What episode four does is that, for the first three episodes, you ask ‘Why is he indulging this person?’ But when you realise what he’s been through, by the time [Martha] comes through the doors at the end of episode four and does that big smile that only Jess can do, you think ‘Thank God, Martha’s back.’ And you understand why Donny indulged her… I wanted to show what Darrien did was perniciously evil whereas Martha’s behaviour came from a place of deep vulnerability.

The love interest in Baby Reindeer is a trans woman, Teri. There’s a tension between Teri’s self-actualisation and Donny’s own internalised homophobia and transphobia.

Baby Reindeer was [about] the messiness of my early twenties. Transness is very much in the public consciousness now but back then it wasn’t spoken about. I’d fallen for someone who was trans but with that came a lot of questioning and all of this unfortunate shame that you have when you’re young. When somebody like Martha came along I saw it as some kind of weird bent to my manhood. You take this guy’s life. he’s just been through sexual violence but he’s trying to be a comedian. He’s indulging this woman who buffers his heteronormativity but he’s dating a trans woman and being very secretive about it. It was taking this character and putting him between these big extremes.

The audience is also privy to an intensely intimate confession from Donny’s father in one of the closing episodes. How do your parents feel about all this?

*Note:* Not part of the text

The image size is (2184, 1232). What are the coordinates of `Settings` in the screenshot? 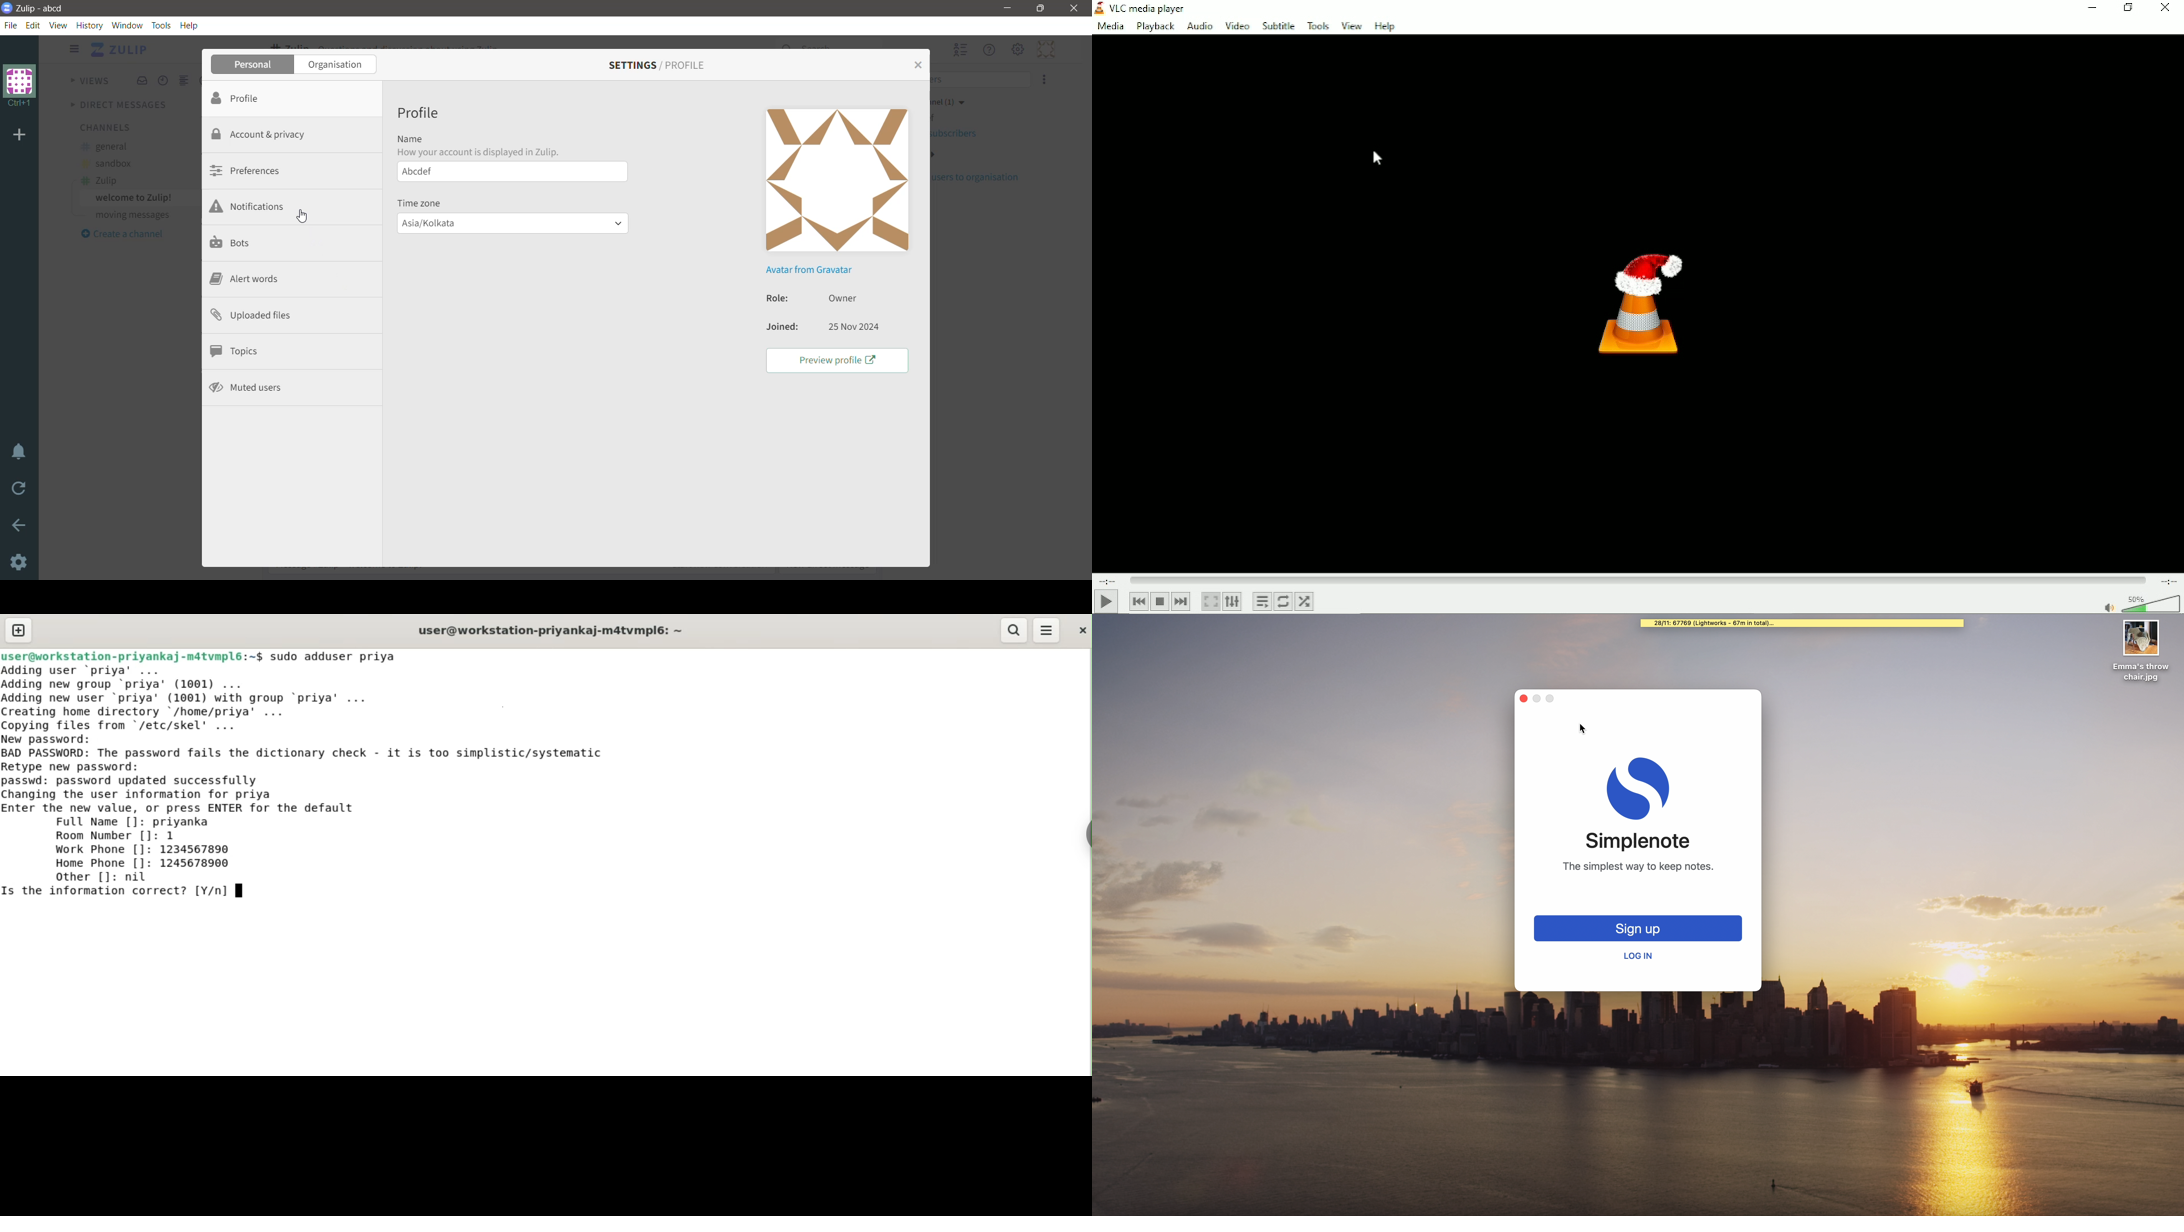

My parents are my biggest fans. They’ll do what they’ve done whenever I say ‘Oh mum I’m going up to Edinburgh to do a show about sexual abuse — by the way I was sexually abused, I’m going to be running on a treadmill for an hour getting chased by a giant monkey…’ They’ll say, “Okay no worries see you up there!”...  My dad’s chuffed to bits.

You probably haven’t had very much time to reflect on your experiences. Are you okay?

It’s definitely time for a holiday… I’ve been going hammer and tongs for almost a decade now and that does certainly take its toll. But at the same time, I’ve reached a phenomenal level of understanding through doing it this way. If I go back to Monkey See, Monkey Do, coming clean about the sexual abuse I went through was more helpful than any therapy.

Baby Reindeer is out on Netflix now.